III) Ampliar a gama de produtos renováveis produzidos a partir do uso da totalidade da energia contida na cana, e da utilização de todos os subprodutos ou resíduos da produção de açúcar e etanol. Essa jornada já começou com a produção de energia a partir do bagaço, com o uso mais nobre dessa biomassa para a produção de etanol de segunda geração, com a transformação da vinhaça, subproduto da produção de etanol, em biogás e biometano, substituto perfeito do gás natural fóssil ou matéria prima para a produção de fertilizantes verdes, com a utilização do carbono renovável em matéria prima para a produção de bioplásticos. E no futuro com a produção de biometanol, e-metanol ou simplesmente extração de hidrogênio da molécula de etanol, todos produtos líquidos capazes de substituir combustíveis fosseis especialmente importantes no caso dos hard-to-abate-sectors. Além disso, a partir do açúcar seria possível desenvolver produtos de alto valor nutricional como carne cultivada.
Dessa maneira, a biotecnologia aplicada ao sistema bioenergia-alimentação pode criar um ciclo virtuoso: expansão de bioenergia, produção eficiente de alimentos, otimização do uso do solo (principalmente em terras degradadas de produção de gado) e descarbonização global.
No caso das células fotovoltaicas, também é razoável assumir ganhos significativos de produtividade em função de evolução tecnológica. No entanto, dados todos os investimentos esperados em produção de energia solar e eólica em substituição ao carvão e ao gás natural, as matrizes elétricas vão se tornando mais limpas e o ganho marginal em termos de potencial de descarbonização, ou de substituição de outras fontes mais poluentes, tende a cair muito no tempo.
Sendo assim, quando comparamos adequadamente o efeito de descarbonização da cana-de-açúcar por hectare de terra em clima tropical, utilizando seus produtos em substituição às alternativas fósseis ao efeito potencialmente causado pela produção de energia solar nesta mesma área, conseguimos finalmente demonstrar que a cana-de-açúcar tem potencial de ser uma solução 10x mais eficaz do que os painéis solares.

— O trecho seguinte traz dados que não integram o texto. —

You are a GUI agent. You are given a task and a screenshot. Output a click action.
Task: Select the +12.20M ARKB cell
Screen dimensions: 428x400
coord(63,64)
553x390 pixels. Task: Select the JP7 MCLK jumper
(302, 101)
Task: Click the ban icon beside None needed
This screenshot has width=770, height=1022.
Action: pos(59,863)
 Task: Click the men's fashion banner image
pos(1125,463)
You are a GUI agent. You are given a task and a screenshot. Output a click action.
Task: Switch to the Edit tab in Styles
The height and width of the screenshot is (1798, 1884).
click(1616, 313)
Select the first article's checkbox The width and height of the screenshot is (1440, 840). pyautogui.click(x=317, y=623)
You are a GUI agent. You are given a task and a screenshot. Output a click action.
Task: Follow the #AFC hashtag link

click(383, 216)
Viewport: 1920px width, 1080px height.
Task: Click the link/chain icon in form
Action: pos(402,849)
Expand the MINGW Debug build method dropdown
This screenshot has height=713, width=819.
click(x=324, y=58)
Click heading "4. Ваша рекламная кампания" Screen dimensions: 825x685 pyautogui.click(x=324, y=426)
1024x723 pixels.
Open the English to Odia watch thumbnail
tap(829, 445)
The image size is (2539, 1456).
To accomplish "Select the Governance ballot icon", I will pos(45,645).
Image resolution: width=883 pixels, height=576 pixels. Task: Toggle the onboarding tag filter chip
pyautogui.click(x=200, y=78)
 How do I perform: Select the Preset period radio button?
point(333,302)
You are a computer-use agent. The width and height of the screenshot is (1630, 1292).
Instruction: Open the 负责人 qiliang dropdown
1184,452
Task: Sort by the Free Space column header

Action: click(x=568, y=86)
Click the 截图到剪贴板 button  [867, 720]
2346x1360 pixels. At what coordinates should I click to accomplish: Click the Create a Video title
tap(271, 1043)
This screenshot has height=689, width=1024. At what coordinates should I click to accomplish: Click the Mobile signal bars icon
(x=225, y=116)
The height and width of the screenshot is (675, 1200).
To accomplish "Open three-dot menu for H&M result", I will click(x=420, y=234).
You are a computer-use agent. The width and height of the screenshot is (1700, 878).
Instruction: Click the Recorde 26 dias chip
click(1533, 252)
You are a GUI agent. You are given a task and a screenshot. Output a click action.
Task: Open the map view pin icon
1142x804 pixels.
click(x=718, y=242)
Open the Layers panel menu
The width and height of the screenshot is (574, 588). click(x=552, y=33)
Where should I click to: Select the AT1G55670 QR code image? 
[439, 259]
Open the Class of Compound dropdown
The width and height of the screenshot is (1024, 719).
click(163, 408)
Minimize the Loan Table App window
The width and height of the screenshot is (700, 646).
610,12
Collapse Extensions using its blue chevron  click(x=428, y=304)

Em tempos de releituras, ponderações e retratações de versões unilaterais da História, nos mais diversos campos, me proponho a trazer essa provocação. Historicamente, há uma discrepância enorme na produção de conteúdo científico entre o temperado e desenvolvido hemisfério Norte e as zonas tropicais em desenvolvimento do hemisfério Sul. Na prática, esse viés acaba negligenciando, nas rodas internacionais de soluções de descarbonização, o potencial gigantesco da produção combinada de biocombustíveis e alimentos em terras tropicais, com diferenciais competitivos imbatíveis no curto, médio e longo prazos.
Essa tese já está totalmente provada? Não, existem inúmeros desafios tecnológicos e econômicos. Mas olhar para todo esse potencial de contribuição para o desafio global de descarbonização com premissas incompletas ou equivocadas não nos parece ser o caminho mais promissor para torná-las uma realidade daqui a 20 ou 30 anos. Arriscaria dizer que, em muitos aspectos, são caminhos mais realistas e concretos do que simplesmente se declarar Net-Zero em 2050!